Нет, она не сумасшедшая. Девушка казалась абсолютно искренней и действительно верила в то, что говорила. Он попытался призвать на помощь здравый смысл.
— И почему вы так решили?
— У меня есть маленькая фотокарточка отца. Я считала, что он умер. Но у него такое же лицо, как у вас.
— Не повезло парню…
— Что вы, я вовсе так не считаю…
— Фотография у вас с собой?
— Да, здесь…
Она потянулась за сумочкой, а он тем временем гадал, сколько ей лет; изо всех сил пытался припомнить, решить — словно то был вопрос жизни и смерти, — существует ли хоть малейший шанс, что ее чудовищное предположение окажется правдой.
— Вот она… Я всегда ношу ее с собой, с тех пор как нашла — кажется, лет пять назад. А потом я увидела снимок на обложке вашей книги…
Она протянула фотографию Джорджу. Он взял снимок, не сводя глаз с ее лица. Потом спросил:
— Сколько вам лет?
— Двадцать.
От облегчения Джордж почувствовал слабость в ногах. Чтобы скрыть это, он быстро перевел взгляд на фотографию, которую дала ему Селина. Несколько мгновений он молчал, а потом, как Родни несколько дней назад, поднес ее к свету. Помолчав еще немного, Джордж спросил:
— Как его звали?
Селина сглотнула.
— Джерри Доусон. Те же инициалы, что и у вас.
— Вы не могли бы немного рассказать о нем?
— Я почти ничего не знаю. Видите ли, мне всегда говорили, что он погиб еще до моего рождения. Мою маму звали Гарриет Брюс, она умерла сразу после моего рождения, так что меня вырастила бабушка и я ношу ее фамилию — Селина Брюс.
— Бабушка. Мать вашей матери.
— Да.
— И вы нашли эту фотографию?..
— Пять лет назад. В книге моей мамы. А потом я… мне подарили Фиесту в Кала-Фуэрте, и я увидела ваш снимок на обложке и решила, что на нем то же самое лицо. Тот же человек. Вы.
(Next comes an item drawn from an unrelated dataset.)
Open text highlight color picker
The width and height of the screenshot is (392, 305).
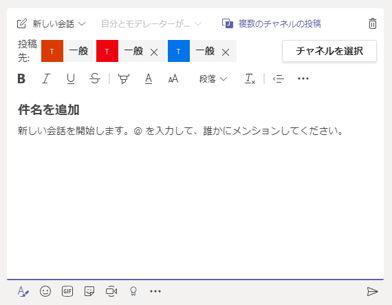124,78
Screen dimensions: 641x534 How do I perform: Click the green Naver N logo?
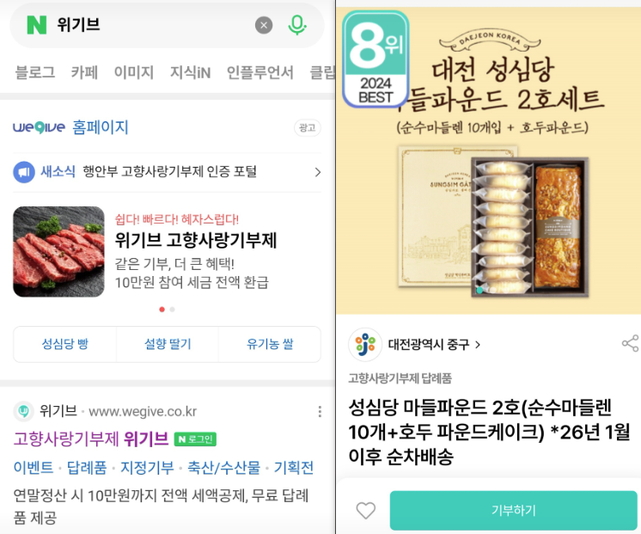[x=37, y=25]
Джордж Дайер ничего не ответил. Он отошел от раскрытых дверей и вернул ей фотографию. Затем прикурил сигарету, потушил спичку и бросил ее в пепельницу, точно в центр.
— Значит, вам всегда говорили, будто ваш отец погиб. А на самом деле?
— Я не знаю. Но бабушке он никогда не нравился. Она не хотела, чтобы он женился на маме. И когда я увидела фотографию, то подумала — может, случилась какая-то ошибка? Может, он вовсе не погиб? Вдруг его ранило и он потерял память? Такое случается, вы же знаете!
— Но не с вашим отцом. Он действительно мертв.
— Но вы…
Он сказал очень мягко:
— Я не ваш отец.
— Но…
— Вам двадцать. Мне тридцать семь. Возможно, я выгляжу гораздо старше, но мне всего тридцать семь. Я даже не был на войне — той, которую вы имеете в виду.
— Но фотографии…
— Насколько я знаю, Джерри Доусон был моим троюродным братом. Наше с ним сходство — одна из причуд наследственности. На самом деле мы не очень-то и похожи. Снимок вашего отца и фото на обложке моей книги сделаны с разницей во много лет. И я никогда не был таким красавцем, даже в свою лучшую пору.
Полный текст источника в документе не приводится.